◆ Objective ◆
Copy out the lines beginning at the line that contains "Click decimal value 64" and continuing through the line that contains "Action: click(x=757, y=78)", renaming "computer-use agent" to "GUI agent" and keeping everything else unchanged.

◆ Provided material ◆
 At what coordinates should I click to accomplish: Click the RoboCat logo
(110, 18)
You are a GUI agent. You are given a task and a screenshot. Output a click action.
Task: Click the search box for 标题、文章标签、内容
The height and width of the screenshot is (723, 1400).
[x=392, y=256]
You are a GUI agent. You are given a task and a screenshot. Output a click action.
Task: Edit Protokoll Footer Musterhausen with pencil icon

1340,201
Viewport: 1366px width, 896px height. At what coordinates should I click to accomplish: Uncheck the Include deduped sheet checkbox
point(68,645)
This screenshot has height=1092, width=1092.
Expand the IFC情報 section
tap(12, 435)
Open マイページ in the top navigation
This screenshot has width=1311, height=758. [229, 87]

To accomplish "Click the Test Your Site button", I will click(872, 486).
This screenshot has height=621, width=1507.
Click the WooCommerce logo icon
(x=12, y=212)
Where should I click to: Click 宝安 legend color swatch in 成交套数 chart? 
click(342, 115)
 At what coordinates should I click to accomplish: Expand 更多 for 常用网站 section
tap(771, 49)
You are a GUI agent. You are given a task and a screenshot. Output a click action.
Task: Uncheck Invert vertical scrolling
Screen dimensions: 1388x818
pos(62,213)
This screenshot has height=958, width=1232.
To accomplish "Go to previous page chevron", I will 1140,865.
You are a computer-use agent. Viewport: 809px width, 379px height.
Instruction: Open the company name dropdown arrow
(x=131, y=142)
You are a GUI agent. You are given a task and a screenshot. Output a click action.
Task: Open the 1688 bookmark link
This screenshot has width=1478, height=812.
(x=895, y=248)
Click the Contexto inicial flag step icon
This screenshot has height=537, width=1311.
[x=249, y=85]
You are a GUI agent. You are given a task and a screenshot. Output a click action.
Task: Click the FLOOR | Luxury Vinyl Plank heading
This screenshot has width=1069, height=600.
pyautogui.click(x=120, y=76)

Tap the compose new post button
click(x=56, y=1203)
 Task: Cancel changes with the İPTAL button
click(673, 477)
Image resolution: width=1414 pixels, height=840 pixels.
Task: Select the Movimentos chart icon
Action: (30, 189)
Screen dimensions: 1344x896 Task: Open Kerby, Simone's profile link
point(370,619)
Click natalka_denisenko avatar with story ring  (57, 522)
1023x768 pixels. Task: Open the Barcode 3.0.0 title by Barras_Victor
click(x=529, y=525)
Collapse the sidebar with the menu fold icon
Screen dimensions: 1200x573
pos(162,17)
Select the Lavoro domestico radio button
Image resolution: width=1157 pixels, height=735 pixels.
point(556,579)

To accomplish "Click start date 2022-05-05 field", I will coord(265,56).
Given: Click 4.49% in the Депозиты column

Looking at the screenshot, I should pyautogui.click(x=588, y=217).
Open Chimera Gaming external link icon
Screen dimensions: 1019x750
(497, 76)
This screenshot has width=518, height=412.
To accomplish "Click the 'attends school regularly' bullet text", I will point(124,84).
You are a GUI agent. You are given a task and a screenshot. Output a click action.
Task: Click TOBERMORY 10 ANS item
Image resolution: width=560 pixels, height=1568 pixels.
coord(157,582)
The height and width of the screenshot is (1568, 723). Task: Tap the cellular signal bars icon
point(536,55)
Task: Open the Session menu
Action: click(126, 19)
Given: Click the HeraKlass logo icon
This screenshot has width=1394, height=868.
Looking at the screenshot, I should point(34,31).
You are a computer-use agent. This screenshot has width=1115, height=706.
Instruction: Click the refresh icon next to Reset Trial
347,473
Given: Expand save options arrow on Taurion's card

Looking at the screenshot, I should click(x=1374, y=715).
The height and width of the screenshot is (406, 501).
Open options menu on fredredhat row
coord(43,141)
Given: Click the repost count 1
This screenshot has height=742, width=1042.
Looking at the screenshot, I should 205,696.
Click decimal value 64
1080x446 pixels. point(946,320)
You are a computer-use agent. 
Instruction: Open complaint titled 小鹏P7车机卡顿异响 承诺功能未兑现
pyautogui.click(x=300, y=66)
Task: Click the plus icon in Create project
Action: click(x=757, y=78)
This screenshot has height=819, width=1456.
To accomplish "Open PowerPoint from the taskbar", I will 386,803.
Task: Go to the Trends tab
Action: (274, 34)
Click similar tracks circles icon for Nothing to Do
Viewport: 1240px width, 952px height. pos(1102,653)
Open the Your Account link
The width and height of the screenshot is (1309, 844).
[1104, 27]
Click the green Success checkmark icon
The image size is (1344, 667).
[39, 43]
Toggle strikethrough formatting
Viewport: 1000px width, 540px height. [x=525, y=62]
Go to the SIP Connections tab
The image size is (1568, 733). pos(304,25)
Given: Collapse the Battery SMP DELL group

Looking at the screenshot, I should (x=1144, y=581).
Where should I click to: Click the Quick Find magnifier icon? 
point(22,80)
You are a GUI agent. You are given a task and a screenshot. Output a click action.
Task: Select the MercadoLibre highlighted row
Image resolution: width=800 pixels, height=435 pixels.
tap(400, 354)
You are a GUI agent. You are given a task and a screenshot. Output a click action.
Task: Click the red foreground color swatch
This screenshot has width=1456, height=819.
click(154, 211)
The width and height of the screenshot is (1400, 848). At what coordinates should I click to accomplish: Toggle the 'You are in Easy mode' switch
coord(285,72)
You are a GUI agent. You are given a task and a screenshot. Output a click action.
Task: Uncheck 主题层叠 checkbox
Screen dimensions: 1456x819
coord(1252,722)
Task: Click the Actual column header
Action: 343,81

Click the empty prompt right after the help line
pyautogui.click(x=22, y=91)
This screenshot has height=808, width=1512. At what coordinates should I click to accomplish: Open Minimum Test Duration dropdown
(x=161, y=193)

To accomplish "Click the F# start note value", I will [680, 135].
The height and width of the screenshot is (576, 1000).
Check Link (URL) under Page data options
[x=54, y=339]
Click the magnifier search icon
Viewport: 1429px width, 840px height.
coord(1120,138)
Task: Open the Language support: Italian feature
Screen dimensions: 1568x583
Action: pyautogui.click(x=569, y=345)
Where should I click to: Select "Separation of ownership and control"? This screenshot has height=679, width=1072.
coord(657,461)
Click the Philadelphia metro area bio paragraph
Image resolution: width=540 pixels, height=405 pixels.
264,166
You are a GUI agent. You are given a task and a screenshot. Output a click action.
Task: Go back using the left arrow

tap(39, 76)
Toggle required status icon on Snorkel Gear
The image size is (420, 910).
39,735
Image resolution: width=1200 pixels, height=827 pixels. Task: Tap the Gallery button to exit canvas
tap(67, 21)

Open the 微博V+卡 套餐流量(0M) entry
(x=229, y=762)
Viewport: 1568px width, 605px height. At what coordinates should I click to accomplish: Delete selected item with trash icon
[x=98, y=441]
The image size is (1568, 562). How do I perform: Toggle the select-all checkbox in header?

◆ Finished answer ◆
Click decimal value 64
1080x446 pixels. point(946,320)
You are a GUI agent. 
Instruction: Open complaint titled 小鹏P7车机卡顿异响 承诺功能未兑现
pyautogui.click(x=300, y=66)
Task: Click the plus icon in Create project
Action: click(x=757, y=78)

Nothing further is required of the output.